Segment Start: Supplied material

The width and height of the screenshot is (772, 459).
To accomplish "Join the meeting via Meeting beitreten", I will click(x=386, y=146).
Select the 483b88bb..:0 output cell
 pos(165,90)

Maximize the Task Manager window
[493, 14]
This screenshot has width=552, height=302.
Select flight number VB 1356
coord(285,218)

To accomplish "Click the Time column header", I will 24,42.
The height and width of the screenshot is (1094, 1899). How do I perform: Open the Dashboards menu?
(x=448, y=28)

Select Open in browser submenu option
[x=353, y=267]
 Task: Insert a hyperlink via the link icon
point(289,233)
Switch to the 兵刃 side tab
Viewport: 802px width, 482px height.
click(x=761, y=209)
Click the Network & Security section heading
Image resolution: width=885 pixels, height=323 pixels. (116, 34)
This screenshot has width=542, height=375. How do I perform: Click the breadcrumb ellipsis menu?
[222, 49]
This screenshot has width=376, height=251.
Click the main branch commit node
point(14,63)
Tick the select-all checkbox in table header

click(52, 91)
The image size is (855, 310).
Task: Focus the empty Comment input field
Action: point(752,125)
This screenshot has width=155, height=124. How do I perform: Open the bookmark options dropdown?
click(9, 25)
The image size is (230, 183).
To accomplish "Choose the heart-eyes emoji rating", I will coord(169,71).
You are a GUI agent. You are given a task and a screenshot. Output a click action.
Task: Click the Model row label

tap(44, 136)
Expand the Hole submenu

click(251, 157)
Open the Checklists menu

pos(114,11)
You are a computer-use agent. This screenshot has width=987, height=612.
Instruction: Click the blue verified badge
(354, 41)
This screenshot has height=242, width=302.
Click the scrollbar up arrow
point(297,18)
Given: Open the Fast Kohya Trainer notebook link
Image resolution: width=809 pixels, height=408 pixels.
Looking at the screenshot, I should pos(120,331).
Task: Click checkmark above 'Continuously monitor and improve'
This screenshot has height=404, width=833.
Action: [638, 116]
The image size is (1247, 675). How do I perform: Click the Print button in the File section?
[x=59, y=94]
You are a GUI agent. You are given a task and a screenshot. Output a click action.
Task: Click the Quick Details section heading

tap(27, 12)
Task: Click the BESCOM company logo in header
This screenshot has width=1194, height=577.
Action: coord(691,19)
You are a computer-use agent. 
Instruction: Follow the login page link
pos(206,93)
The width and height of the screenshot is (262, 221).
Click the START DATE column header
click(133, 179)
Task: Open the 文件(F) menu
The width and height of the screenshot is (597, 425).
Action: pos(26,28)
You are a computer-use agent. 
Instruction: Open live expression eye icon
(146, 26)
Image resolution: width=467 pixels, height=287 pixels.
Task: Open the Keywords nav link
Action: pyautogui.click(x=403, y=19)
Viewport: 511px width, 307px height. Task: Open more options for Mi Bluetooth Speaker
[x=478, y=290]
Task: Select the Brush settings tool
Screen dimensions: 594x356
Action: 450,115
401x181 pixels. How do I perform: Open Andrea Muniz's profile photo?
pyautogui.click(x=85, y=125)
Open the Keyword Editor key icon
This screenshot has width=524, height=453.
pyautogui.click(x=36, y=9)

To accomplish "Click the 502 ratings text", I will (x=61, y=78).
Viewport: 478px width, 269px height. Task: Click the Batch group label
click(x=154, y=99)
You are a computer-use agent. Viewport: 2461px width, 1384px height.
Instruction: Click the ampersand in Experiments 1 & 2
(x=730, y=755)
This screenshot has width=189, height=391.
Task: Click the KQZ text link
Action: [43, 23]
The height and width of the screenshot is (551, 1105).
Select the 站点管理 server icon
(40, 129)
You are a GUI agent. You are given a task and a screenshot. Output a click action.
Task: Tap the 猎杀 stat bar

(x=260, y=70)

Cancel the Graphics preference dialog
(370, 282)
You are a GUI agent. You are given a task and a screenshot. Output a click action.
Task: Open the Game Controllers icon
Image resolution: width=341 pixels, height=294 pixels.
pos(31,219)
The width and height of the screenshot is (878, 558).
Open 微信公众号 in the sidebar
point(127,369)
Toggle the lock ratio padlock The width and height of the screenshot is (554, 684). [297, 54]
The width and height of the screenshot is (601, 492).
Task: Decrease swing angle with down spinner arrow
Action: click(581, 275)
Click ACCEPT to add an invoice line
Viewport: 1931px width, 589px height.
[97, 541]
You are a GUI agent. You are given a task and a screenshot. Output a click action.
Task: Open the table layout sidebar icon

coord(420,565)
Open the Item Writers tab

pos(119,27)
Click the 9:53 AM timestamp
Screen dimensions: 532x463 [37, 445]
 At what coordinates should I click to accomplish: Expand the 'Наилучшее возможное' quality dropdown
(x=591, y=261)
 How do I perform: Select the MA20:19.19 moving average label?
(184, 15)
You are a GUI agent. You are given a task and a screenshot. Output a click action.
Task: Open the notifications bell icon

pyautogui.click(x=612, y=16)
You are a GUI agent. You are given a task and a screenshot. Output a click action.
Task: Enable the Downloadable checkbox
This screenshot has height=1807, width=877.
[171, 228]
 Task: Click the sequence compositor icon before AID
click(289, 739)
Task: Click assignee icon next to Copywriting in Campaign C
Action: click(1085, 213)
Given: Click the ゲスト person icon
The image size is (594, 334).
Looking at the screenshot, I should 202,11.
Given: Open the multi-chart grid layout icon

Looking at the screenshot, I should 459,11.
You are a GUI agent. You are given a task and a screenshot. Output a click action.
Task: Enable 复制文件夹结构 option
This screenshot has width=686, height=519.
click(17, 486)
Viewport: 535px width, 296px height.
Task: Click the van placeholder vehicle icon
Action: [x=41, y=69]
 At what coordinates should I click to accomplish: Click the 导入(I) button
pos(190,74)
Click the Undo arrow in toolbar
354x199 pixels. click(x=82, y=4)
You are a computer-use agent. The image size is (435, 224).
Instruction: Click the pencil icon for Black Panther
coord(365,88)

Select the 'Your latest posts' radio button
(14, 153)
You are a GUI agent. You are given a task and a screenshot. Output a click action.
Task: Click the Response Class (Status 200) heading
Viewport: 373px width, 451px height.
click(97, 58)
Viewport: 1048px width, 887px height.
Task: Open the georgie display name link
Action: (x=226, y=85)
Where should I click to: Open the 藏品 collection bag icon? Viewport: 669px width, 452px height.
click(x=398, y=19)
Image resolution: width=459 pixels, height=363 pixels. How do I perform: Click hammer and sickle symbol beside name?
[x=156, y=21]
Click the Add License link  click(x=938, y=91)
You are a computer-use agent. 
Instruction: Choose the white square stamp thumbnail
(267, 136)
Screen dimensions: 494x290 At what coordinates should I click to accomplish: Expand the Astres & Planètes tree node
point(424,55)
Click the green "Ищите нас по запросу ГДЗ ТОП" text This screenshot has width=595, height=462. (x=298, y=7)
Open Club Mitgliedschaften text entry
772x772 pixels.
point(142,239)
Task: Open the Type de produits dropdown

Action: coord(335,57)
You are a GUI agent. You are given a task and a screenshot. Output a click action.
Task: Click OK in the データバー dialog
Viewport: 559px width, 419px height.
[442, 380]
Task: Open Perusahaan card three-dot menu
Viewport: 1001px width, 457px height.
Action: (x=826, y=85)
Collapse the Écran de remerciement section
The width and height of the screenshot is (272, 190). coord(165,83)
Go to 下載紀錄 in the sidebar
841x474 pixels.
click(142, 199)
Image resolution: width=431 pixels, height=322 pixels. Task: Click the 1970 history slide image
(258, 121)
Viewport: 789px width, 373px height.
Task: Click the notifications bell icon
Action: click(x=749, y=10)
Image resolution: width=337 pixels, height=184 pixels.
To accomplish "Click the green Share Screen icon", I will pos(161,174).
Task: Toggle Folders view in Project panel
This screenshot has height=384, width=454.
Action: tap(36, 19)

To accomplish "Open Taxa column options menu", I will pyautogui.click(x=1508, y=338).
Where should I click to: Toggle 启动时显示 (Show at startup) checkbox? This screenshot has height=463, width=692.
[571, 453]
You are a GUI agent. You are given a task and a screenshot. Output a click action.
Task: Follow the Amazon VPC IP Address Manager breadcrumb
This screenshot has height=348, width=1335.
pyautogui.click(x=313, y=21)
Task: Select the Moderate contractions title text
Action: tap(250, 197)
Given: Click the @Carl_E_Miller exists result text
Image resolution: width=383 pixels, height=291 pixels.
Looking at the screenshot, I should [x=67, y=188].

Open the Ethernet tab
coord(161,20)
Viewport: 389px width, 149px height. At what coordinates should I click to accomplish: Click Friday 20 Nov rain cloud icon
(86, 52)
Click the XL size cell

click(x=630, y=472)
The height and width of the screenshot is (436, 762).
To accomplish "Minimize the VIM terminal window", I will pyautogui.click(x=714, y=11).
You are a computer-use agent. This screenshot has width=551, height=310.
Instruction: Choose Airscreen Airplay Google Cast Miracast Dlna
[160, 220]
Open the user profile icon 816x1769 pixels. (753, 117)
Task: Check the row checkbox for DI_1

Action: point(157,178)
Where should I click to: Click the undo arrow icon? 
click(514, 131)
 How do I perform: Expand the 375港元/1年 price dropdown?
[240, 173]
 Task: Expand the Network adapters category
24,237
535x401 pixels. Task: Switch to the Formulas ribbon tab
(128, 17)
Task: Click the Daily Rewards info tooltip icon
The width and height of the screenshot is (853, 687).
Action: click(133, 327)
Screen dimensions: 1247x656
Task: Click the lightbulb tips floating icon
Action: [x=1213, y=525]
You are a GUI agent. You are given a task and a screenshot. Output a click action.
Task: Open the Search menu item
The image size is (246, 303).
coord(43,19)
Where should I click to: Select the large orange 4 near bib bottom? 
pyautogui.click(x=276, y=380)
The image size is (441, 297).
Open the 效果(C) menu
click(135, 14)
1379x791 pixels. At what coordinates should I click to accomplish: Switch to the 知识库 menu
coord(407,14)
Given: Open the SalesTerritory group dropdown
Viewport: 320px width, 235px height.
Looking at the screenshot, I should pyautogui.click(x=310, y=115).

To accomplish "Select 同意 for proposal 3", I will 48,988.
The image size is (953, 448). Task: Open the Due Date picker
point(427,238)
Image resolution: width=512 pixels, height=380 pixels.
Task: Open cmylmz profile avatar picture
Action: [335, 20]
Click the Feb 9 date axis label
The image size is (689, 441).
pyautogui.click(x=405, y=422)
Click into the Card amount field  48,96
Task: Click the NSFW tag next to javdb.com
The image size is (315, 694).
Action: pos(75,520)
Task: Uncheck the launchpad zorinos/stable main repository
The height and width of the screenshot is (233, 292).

Segment End: Supplied material

Problem details: Please print the lines from the one containing "Task: Uncheck the" through the last line of the material, exactly, and leave out all other lines.

Solved exercise:
Task: Uncheck the launchpad zorinos/stable main repository
The height and width of the screenshot is (233, 292).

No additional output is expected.